## [GIVEN PASSAGE]
By Philippe Duneton, Executive Director a.i., UNITAID
For those of us involved in the global HIV response, UNITAID’s name is synonymous with innovative ways to raise money: almost 65% of our funds are raised through a small tax on airline tickets in nine countries, including France, Chile, South Korea and several African countries. Many in the AIDS community are also familiar with UNITAID’s work to reduce the prices for paediatric and second-line antiretrovirals, adapted for resource-limited settings.
Past AIDS conferences have been opportunities to raise awareness about this double success in fundraising and market shaping. AIDS 2014 will be an opportunity to showcase UNITAID’s evolution through our various symposia and other events in which we are participating. We have moved further upstream in the pharmaceutical value chain. Through a robust analysis of product markets for HIV/AIDS, malaria and tuberculosis, we have explicitly stated how we are investing in six “strategic objectives,” which are described in our recently-released report, “Transforming Markets, Saving Lives” and in our Strategy 2013-16.
Our new report shows how UNITAID has expanded the type of interventions it supports – moving more towards tailored interventions with very specific market effects as their goal, including those focused on innovation, market entry, market introduction, and intellectual property issues.

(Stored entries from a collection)
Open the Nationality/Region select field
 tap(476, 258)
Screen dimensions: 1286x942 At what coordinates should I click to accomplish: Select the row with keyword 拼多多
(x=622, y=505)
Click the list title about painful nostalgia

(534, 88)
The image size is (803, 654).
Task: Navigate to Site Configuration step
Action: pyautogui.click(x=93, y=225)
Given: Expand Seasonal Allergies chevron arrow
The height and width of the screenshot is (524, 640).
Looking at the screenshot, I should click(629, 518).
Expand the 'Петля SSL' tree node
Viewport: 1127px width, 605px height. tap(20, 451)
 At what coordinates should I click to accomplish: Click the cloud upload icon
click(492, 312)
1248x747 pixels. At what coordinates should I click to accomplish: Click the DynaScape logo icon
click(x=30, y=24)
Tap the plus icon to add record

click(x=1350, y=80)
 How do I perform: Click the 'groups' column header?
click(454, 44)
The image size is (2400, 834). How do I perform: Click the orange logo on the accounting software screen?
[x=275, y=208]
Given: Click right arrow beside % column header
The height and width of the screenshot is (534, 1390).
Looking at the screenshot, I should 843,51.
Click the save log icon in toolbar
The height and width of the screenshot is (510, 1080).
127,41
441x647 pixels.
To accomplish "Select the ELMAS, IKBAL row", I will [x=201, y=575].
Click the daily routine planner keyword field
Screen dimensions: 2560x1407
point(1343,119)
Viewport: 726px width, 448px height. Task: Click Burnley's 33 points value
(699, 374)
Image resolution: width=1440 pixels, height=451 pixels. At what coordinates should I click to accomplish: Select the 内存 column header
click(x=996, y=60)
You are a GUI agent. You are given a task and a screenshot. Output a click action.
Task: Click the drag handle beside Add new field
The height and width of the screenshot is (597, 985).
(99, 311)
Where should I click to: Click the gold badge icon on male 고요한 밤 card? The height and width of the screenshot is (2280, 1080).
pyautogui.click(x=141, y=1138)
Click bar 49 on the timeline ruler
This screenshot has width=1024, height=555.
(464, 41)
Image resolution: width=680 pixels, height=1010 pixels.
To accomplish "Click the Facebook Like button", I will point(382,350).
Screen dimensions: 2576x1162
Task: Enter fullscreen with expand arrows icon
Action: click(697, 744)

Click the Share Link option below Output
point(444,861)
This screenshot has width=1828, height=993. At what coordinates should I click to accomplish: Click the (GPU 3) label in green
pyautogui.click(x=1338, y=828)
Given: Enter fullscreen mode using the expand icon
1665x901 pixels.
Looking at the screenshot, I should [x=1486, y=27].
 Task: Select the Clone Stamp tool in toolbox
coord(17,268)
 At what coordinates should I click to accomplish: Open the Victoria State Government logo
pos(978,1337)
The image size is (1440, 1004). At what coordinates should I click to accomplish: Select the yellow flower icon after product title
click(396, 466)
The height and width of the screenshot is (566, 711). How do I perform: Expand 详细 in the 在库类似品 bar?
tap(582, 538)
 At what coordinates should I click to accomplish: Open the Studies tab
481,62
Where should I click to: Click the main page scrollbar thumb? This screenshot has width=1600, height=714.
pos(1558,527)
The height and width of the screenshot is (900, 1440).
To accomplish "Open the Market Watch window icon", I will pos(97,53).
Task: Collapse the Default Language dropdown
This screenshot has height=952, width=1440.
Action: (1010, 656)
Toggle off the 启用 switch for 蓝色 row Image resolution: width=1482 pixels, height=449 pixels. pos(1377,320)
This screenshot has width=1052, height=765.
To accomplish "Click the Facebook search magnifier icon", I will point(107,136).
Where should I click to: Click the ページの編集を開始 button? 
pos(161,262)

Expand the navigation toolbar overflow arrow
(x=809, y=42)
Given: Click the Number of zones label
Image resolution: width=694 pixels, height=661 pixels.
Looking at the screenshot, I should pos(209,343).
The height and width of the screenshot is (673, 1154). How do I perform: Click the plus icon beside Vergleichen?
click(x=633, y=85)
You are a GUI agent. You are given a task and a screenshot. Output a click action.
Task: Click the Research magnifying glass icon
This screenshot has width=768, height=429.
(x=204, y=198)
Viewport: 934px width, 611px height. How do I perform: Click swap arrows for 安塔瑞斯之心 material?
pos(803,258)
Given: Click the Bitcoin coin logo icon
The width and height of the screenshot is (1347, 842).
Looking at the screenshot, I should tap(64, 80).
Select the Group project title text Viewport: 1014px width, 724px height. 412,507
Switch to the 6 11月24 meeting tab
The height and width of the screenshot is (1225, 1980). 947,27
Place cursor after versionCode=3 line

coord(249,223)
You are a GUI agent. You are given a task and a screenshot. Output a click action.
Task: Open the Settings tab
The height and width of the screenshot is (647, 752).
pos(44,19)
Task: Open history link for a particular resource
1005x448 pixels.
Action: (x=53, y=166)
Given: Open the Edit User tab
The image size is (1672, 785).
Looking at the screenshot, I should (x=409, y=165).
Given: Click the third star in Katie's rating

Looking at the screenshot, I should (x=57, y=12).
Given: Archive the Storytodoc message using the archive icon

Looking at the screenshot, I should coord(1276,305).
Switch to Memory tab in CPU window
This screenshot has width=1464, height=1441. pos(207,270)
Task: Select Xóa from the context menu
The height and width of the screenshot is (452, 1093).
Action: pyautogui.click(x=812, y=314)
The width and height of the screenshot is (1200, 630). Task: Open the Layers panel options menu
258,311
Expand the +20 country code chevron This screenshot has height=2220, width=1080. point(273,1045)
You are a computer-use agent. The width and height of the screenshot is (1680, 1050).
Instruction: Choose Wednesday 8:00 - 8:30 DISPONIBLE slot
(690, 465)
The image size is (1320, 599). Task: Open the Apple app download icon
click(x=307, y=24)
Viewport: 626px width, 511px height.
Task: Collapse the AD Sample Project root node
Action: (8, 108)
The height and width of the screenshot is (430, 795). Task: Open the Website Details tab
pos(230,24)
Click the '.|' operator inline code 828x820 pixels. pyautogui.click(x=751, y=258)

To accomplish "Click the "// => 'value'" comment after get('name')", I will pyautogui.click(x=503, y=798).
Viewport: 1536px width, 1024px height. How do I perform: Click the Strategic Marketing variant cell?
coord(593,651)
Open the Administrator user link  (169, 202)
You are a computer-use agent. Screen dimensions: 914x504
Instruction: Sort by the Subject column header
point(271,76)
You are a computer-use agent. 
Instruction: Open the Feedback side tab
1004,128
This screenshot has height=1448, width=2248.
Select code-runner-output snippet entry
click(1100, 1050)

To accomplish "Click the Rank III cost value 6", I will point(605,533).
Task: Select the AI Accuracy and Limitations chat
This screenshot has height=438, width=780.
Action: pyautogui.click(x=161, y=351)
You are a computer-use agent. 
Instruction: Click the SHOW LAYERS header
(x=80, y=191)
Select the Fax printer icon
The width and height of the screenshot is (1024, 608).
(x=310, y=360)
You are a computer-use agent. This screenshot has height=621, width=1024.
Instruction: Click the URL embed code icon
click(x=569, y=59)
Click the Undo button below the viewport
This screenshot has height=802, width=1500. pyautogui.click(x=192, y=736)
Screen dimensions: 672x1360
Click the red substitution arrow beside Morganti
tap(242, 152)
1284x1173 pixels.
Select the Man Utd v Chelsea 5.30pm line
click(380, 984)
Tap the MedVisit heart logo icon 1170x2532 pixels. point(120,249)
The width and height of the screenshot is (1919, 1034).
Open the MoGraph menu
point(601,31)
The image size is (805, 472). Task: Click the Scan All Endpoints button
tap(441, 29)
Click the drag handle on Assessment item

## [PROBLEMS TO SOLVE]
[A] In the UNITAID article, which focus areas are named for the tailored interventions that UNITAID now supports?
[B] Answer these questions from the UNITAID article:
(i) What share of UNITAID's funds is raised through the small tax on airline tickets?
(ii) What is the title of UNITAID's recently released report?
(iii) In how many strategic objectives is UNITAID investing?
[C] Continue the UNITAID article from its final sentence.
The entries were drawn from a separate source and are not connected to the UNITAID article.

## [EXERCISE RESPONSES]
[A] Innovation, market entry, market introduction, and intellectual property issues.

[B]
(i) Almost 65%.
(ii) "Transforming Markets, Saving Lives."
(iii) Six.

[C]
For HIV/AIDS this means investing in quality products designed to make treatment simpler for patients and enable health systems to operate more effectively. Simplified treatment regimens and improved formulations minimise the number of pills that patients need to take. Better diagnostic technologies can reduce the time that patients spend waiting for their test results from weeks to just hours, enabling the more immediate start of treatment. Major co-infections such as hepatitis C have also been identified by our new strategy and UNITAID has begun to invest in shaping markets for new medicines – a revolutionary step for our organization.
Almost twenty years ago, people thought it impossible to reach even a few thousand people in Africa with life-saving HIV treatment. The AIDS community proved them wrong. Today, more than 10 million people are on HIV treatment in low- and middle-income countries. But we need to triple that number to turn the tide on the epidemic. To make this happen, we need even better medicines and technologies, in the right formulations and at the right prices. This is why UNITAID’s business model is more relevant than ever.